First of all, register an account on HTRC portal on the development stack, from where you will access the HTRC Data Capsule.
Install a VNC Client on your computer to enable the communication between your computer and the Virtual Machine (VM) to be created. You can choose any VNC client you prefer.
We use VNC View for Google Chrome in this tutorial so also recommend people install the same. Install and launch the app.
Getting Familiar with the VM
Log in to the development portal where you just created an account and sign in. Create a VM (virtual machine) by clicking on the "Experimental Analysis" -> "Create Virtual Machine" on the top of the page. You will be assigned a VM after submitting the VM Creation page.
Start the VM you were assigned by clicking on the "Start VM" button on the Virtual Machines list page.
After starting the VM, you can connect to and operate on the VM via the VNC Client you just installed. Use the "Host Name" and "VNC port" fields of the VM as input to the VNC Client.
The VM is designed to have 2 modes: maintenance node and secure modes. Under the "Virtual Machines" page, click on "Switch to Secure Mode" or "Switch to Maintenance Mode" buttons to switch between modes.
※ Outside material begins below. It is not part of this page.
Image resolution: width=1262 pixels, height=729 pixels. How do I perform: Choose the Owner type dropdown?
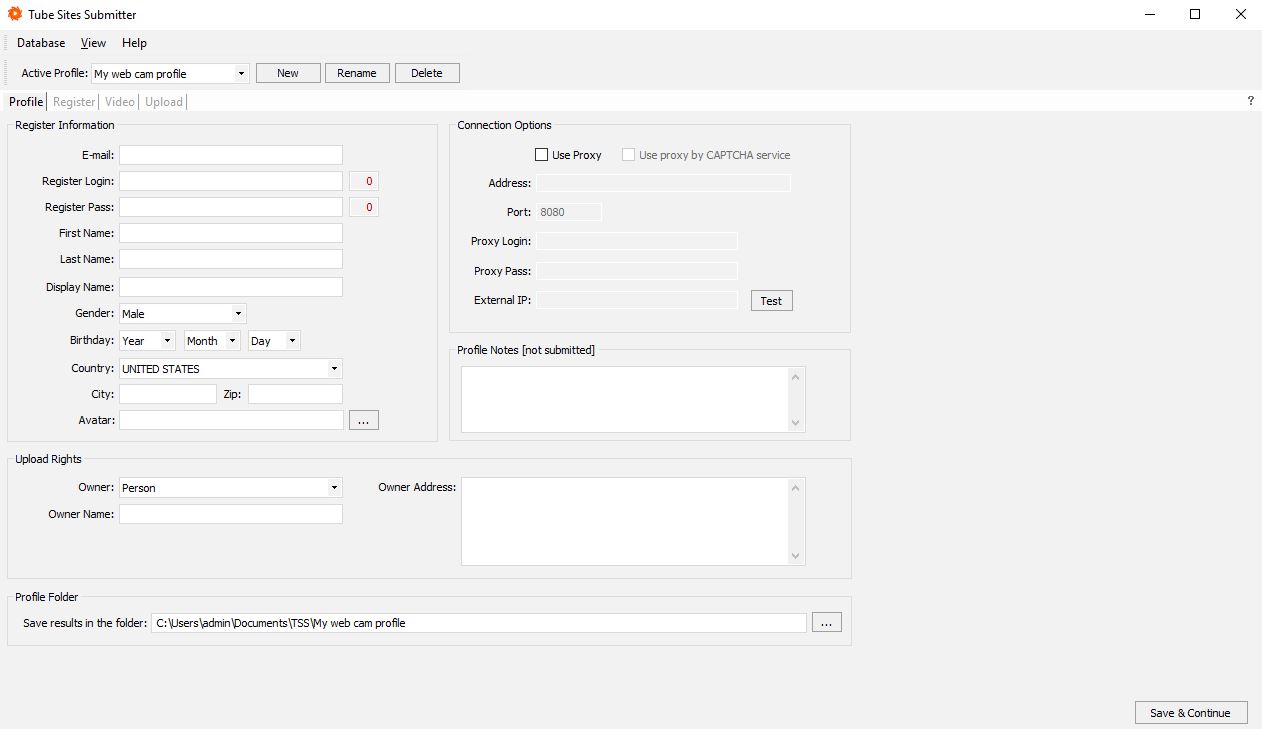pyautogui.click(x=334, y=488)
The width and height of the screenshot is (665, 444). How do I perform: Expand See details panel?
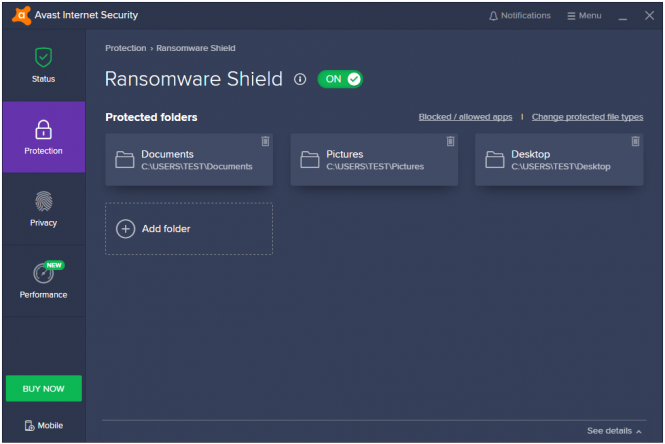tap(614, 431)
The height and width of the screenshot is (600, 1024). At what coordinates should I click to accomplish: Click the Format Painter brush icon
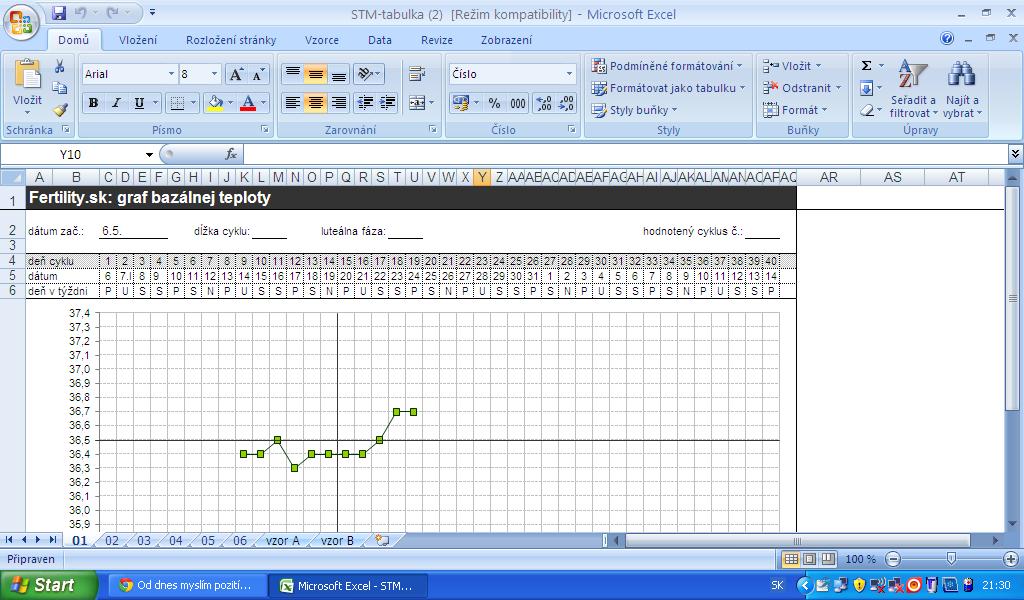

Under maintenance mode, user is allowed to access network freely except for HTRC corpus repository and install whatever software she wants. In secure mode, network access is restricted. User is only allowed to access a few network addresses e.g., HTRC corpus repository and search service.
Run text analysis experiments in the VM. Details of conducting experiments are demonstrated in the 4 use cases below. If users want to export results out of the VM, they can release the result in the VM secure mode.
We walk participants through 4 use cases on using HTRC corpus for text analytics within the HTRC Data Capsule VM. For demo participants' convenience, the VM you just requested has been pre-loaded with required R packages and the IPython tool, along with a volume ID list of the English Short Title collection. All these use cases are to be operated within the VM.
Since it's performed in VM, it will be helpful to open a browser, e.g. FireFox, and go to the url http://wiki.htrc.illinois.edu/pages/viewpage.action?pageId=22085965 Then you can easily copy and paste the hyperlinks and the commands from the Wiki.
HTRC provides a search engine API, Solr API, for scholars to search volumes of their interest. Scholars can search by full-text, or MARC catalog fields. An example query is
chinkapin.pti.indiana.edu:9994/solr/meta/select/?q=title:war which returns all volumes of which the titles contain "war".
Given a list of volume IDs supplied by users, the HTRC Feature API returns a Term-Document-Matrix (TDM) for the volumes. The matrix contains term frequency count information of each volume, which can be used for further statistical analysis. In this example, we use the English Short Title collection's volume ID list, to request its Term-Document-Matrix from the API.
Using the returned Term-Document-Matrix, we run some R analysis and visually show some insights of the collection (English Short Title Collection).
Use the IPython interactive interface to fetch volume content, and then run vector space model and topic modeling on volumes' OCR content.